About this exercise: From the TurboHUD forum thread below, return the passage starting with "# Forum > Diablo" and going on through "dotted circle ?", copied word for word.

Text under study:
- Opening Delimiter -

# Forum > Diablo 3 > TurboHUD > TurboHUD Support > [How To] How to remove them ?( RareMinion's dotted circle and HP number)

## van9999

HI,

(1)
How to remove RareMinion's dotted circle ?
mini.png

(2)
How to remove Elite mosnter 's HP number?(only show cycle)
HP.png

----------


## RNN

1) MonsterCirclePlugin.cs :

look for these lines: 


```
	if (monster.Rarity == ActorRarity.RareMinion) {
                    RareMinionDecorator.Paint(layer, monster, monster.FloorCoordinate, monster.SnoMonster.NameLocalized);
		}
```

change to


```
	if (monster.Rarity == ActorRarity.RareMinion) {
                   // RareMinionDecorator.Paint(layer, monster, monster.FloorCoordinate, monster.SnoMonster.NameLocalized);
		}
```

2) HealthBarOnElitePlugin.cs: remove? It is one of the essential plugins

----------


## van9999

1) MonsterCirclePlugin.cs :

look for these lines: 


```
	if (monster.Rarity == ActorRarity.RareMinion) {
                    RareMinionDecorator.Paint(layer, monster, monster.FloorCoordinate, monster.SnoMonster.NameLocalized);
		}
```

change to


```
	if (monster.Rarity == ActorRarity.RareMinion) {
                   // RareMinionDecorator.Paint(layer, monster, monster.FloorCoordinate, monster.SnoMonster.NameLocalized);
		}
```

it's work !

2) HealthBarOnElitePlugin.cs: remove? It is one of the essential plugins[/QUOTE]

ok, i removed this plugin

RNN, thanks your reply every time

----------

- Closing Delimiter -

Collected data:
- Opening Delimiter -

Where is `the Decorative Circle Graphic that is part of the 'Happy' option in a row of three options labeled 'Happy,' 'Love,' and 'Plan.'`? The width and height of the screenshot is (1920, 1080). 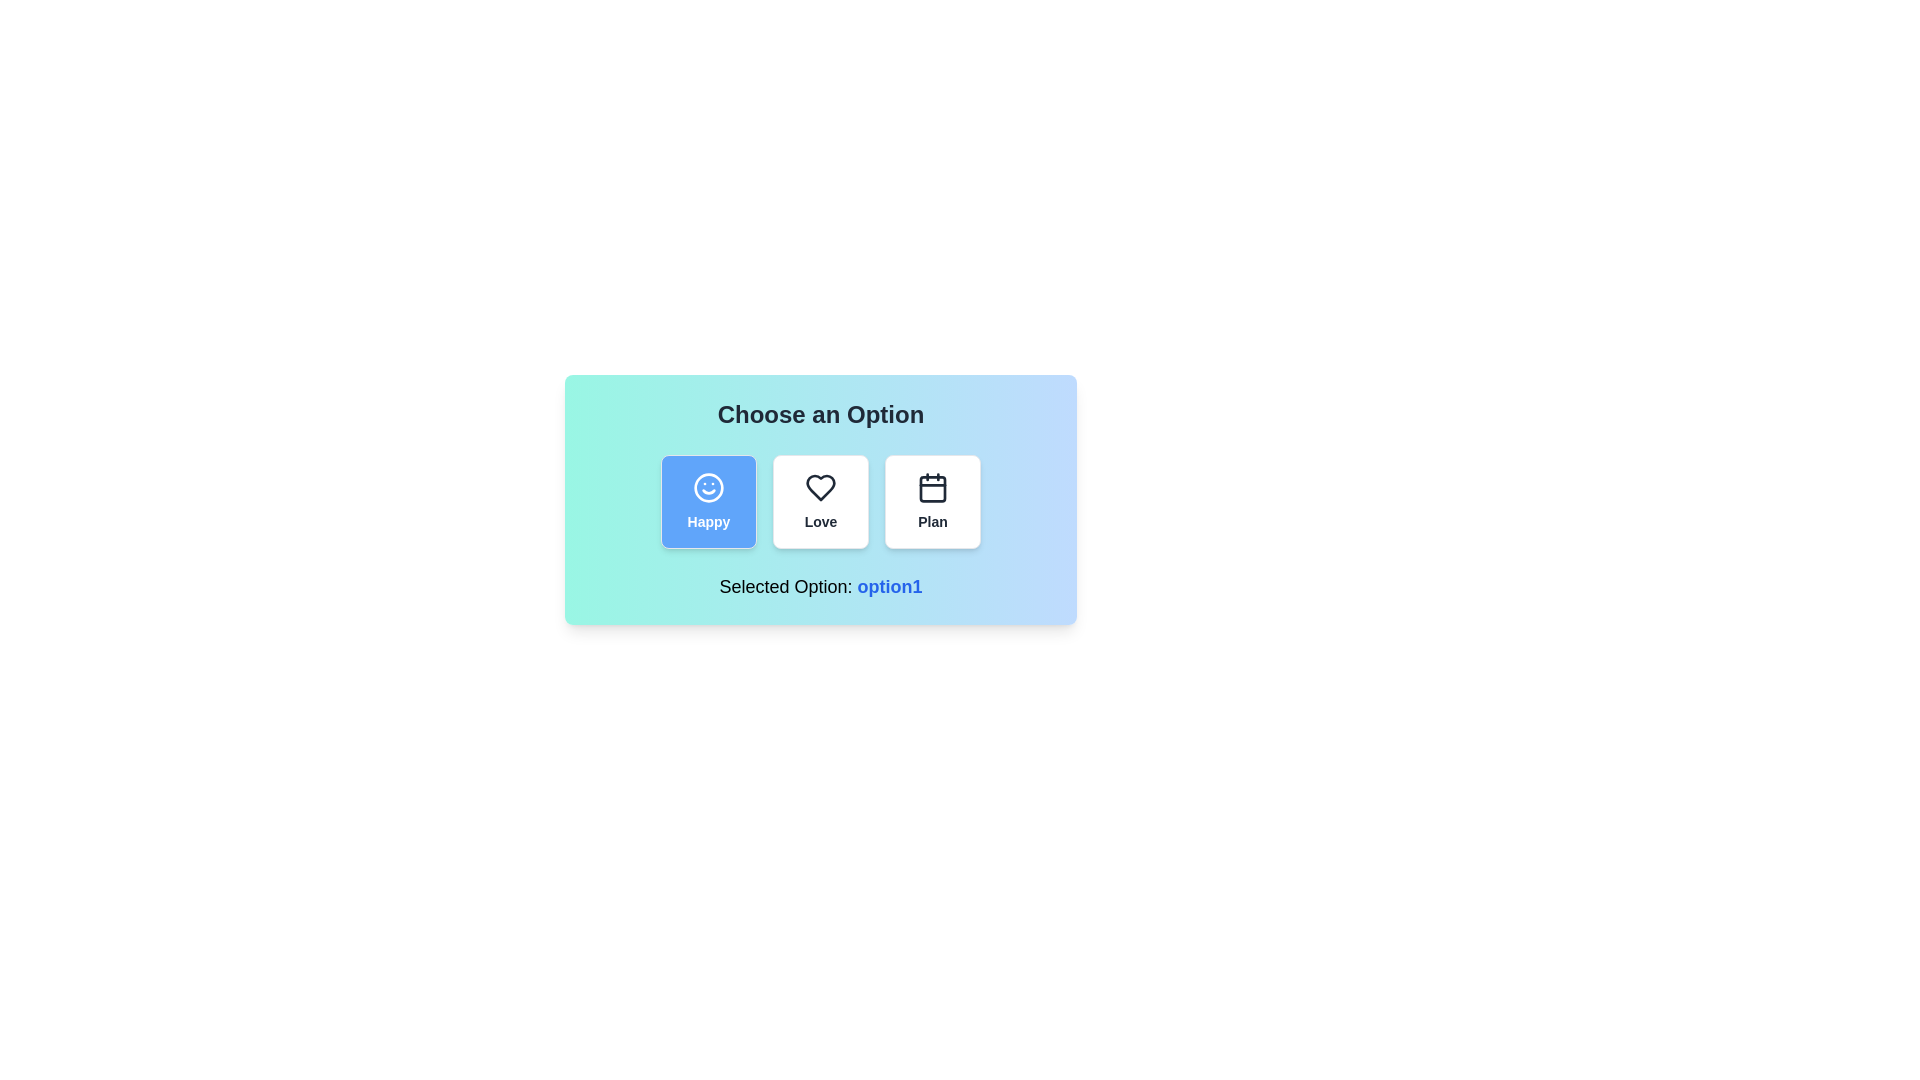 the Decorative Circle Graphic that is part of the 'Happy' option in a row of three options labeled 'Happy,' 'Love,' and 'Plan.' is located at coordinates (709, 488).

- Closing Delimiter -

Task result:
# Forum > Diablo 3 > TurboHUD > TurboHUD Support > [How To] How to remove them ?( RareMinion's dotted circle and HP number)

## van9999

HI,

(1)
How to remove RareMinion's dotted circle ?